Não existe nenhuma lei que obrigue os grupos religiosos a registrarem-se junto das autoridades estatais. Os grupos religiosos têm liberdade para estabelecer associações privadas, para as quais é obrigatório um registro comercial. Caso se registrem como tal, são elegíveis a receber financiamento público para uma variedade de atividades, incluindo a disponibilização de educação religiosa nas escolas.[2]
A educação religiosa é obrigatória nas escolas públicas primárias e secundárias.[3]
Os pais podem optar pela educação religiosa católica ou protestante reformada ou, mediante pedido formal às autoridades escolares, por uma disciplina secular denominada “Ética e Religiões”. A educação religiosa islâmica é disponibilizada como disciplina opcional na escola primária. Os professores do ensino religioso católico, protestante reformado e islâmico são assegurados pelas respectivas comunidades religiosas, mas os seus salários são pagos total ou parcialmente pelo Ministério da Educação.[4]

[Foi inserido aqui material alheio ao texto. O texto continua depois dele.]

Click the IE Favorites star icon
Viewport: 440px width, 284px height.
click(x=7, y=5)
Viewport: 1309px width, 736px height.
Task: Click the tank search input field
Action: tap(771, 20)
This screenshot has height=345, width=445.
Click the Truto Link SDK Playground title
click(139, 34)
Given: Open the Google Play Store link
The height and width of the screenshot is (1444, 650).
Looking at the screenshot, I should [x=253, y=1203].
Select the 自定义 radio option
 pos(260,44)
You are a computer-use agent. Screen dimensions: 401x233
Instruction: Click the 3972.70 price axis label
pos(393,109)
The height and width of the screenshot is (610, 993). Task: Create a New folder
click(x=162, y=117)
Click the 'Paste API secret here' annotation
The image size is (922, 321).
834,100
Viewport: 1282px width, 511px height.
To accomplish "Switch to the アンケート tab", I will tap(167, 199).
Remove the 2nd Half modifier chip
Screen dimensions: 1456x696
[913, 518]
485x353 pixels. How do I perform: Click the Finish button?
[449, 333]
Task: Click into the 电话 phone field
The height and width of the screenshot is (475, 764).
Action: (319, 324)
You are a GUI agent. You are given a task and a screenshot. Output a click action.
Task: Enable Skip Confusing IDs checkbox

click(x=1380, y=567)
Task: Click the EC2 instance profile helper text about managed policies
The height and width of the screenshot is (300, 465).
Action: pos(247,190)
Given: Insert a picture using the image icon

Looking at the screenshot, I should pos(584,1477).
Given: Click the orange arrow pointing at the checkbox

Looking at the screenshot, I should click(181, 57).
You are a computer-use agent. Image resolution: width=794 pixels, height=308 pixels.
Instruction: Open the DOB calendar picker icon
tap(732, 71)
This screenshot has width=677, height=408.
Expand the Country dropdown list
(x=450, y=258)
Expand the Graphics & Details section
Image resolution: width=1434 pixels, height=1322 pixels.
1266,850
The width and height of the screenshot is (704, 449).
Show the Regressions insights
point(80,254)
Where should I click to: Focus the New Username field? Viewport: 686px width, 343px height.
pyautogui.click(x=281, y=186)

O Código Penal do Liechtenstein proíbe o incitamento ao ódio ou à discriminação dos grupos religiosos ou indivíduos sob diferentes formas, tal como previsto na sua seção 8 sobre "Infrações contra a paz religiosa e a paz dos mortos".[5] O Código Penal também proíbe (artigo 283.º, n.º 6 e 7) a recusa em servir uma pessoa ou grupo de pessoas com base na filiação religiosa e a participação como membro em qualquer associação que pretenda promover a discriminação dos grupos religiosos ou indivíduos.
O abate de animais sem atordoamento é igualmente proibido por lei, o que torna ilegal o ritual de abate de animais para obtenção de carne kosher e halal (artigo 20.º, n.º 1 e 2 da Lei da Proteção dos Animais).[6] No entanto, a importação de carne kosher ou halal é legal.[7]
Uma vez que é a religião do Estado, a Igreja Católica Romana recebe benefícios do governo e dos municípios, variando o montante consoante o município. Os sacerdotes são classificados como funcionários municipais. O governo e os municípios também apoiam financeiramente a Igreja Evangélica Reformada e a Igreja Evangélica Luterana.[8] As outras comunidades religiosas operam exclusivamente ao abrigo do direito privado e recebem financiamentos de montantes variáveis mediante candidatura. O apoio aos grupos islâmicos está condicionado à criação de uma organização de cúpula. Ainda não existem cemitérios para muçulmanos e não cristãos.[9] De acordo com o Relatório de Monitoria de 2023 da Associação para os Direitos Humanos no Liechtenstein, a igualdade de tratamento da religião ainda não é totalmente garantida pelo Estado.[10]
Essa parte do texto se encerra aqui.